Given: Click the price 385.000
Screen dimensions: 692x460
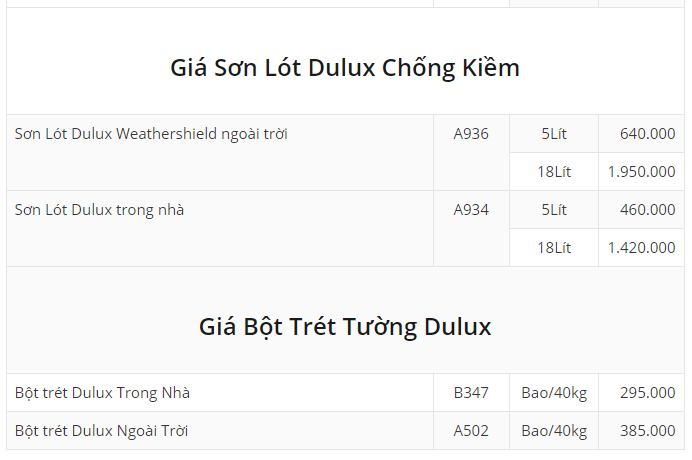Looking at the screenshot, I should 647,431.
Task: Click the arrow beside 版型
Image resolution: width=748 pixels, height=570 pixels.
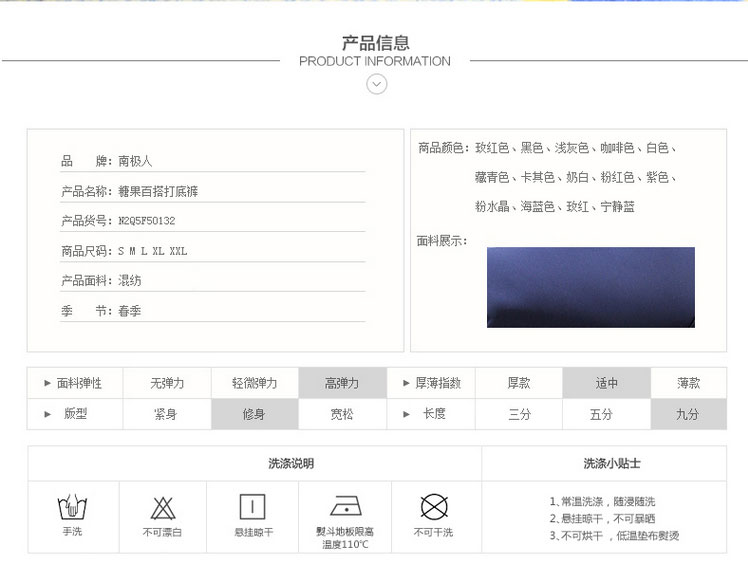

▶ [TASK] Rewrite all of the items above with each "Click" changed to "Tap" and nothing else altered. Omit the pictures from your version.

▶ [RESULT OF THE TASK]
Given: Tap the price 385.000
Screen dimensions: 692x460
Looking at the screenshot, I should 647,431.
Task: Tap the arrow beside 版型
Image resolution: width=748 pixels, height=570 pixels.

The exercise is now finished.